Utility status means extra regulation from the utility commission and a ceiling on rates and tariffs, which some firms want to avoid. Competing firms -- such as Laurel Mountain Midstream of Moon, which operates in the same counties as Peregrine -- complained to the PUC that utility status could give Peregrine exclusive pipeline rights to the area.

"The administrative granting of service territories to natural gas gatherers, and particularly exclusive service territories, runs contrary to the business of natural gas gathering, which is a competitive industry where market forces govern behavior, particularly with respect to siting," said the company's official complaint.

Pipelines are a major growth sector in the Marcellus-related gas industry. It looks like there will be a glut in the natural gas industry for some time -- with the amount of gas in excess of its demand -- a factor that should benefit pipeline companies that are paid to move and store it, explained Duquesne University energy industry expert Kent Moors.

Marcellus Shale gas may be cheaper than that produced elsewhere in the country and that will "move the more expensive gas out of the market. That's one of the reasons why, maybe, these companies are coming up from Texas," Dr. Moors said.

He said eminent domain power is not the big driver behind utility status -- companies that move gasoline and some hazardous materials are already recognized as public utilities by the state -- and the firms would rather avoid the procedure when negotiating for rights-of-way. If a landowner resists a utility easement request, the matter goes before a judicial board that determines a fair value, which is paid to the owner in exchange for the right-of-way.

Eminent domain's condemnation power is still an effective tool for the industry, said Dave Messersmith of the Penn State Cooperative Extension Marcellus Education Team in Wayne County. "If they are doing a project from point A to point B and one or two property owners in the way are not willing to negotiate right-of-way, that really makes that project one that isn't very viable," he said.

Peregrine would need 50 feet of right-of-way to dig its pipelines and bar property owners from building or planting
deep-rooted trees on a 30-foot-wide strip of land once it was laid.

"If there is one tree in the backyard that their grandkids swing on, we talk to landowners to accommodate avoiding things like that," said Mr. Fuller. "It's a business decision with condemnation. Instead of allocating for those legal proceedings, we'd much rather pay the landowner" upfront, he said.

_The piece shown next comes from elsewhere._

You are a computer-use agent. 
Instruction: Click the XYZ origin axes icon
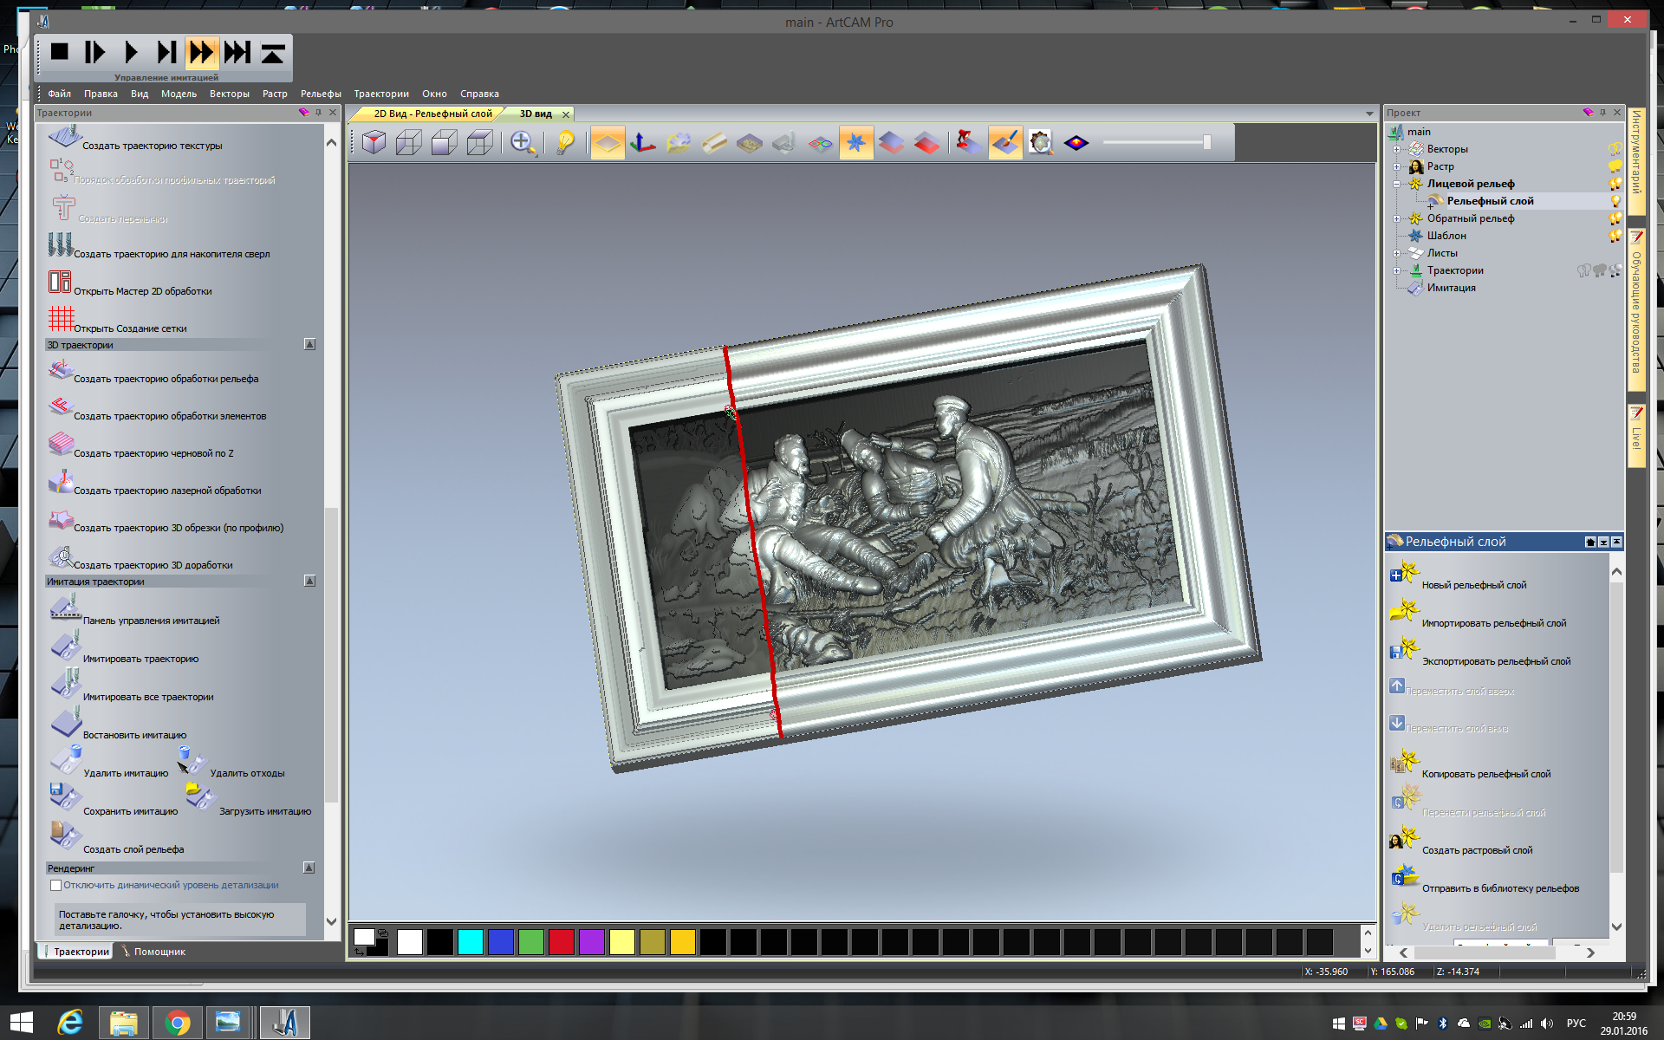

Peregrine says 90 percent of the pipeline construction's costs would be funneled through local supplies and labor, benefiting the local economy.

Veronica Coptis, a community organizer for Fayette County's Mountain Watershed Association, counters that the fight is really about the bottom line for the powerful industry, using the privately held resources of Pennsylvanians.

"This is stepping on private property rights, whether people want these [pipelines] on their property or not," she said. "Where do we draw the line? What is the greater good? ... We're shading the black and white areas and making them more gray."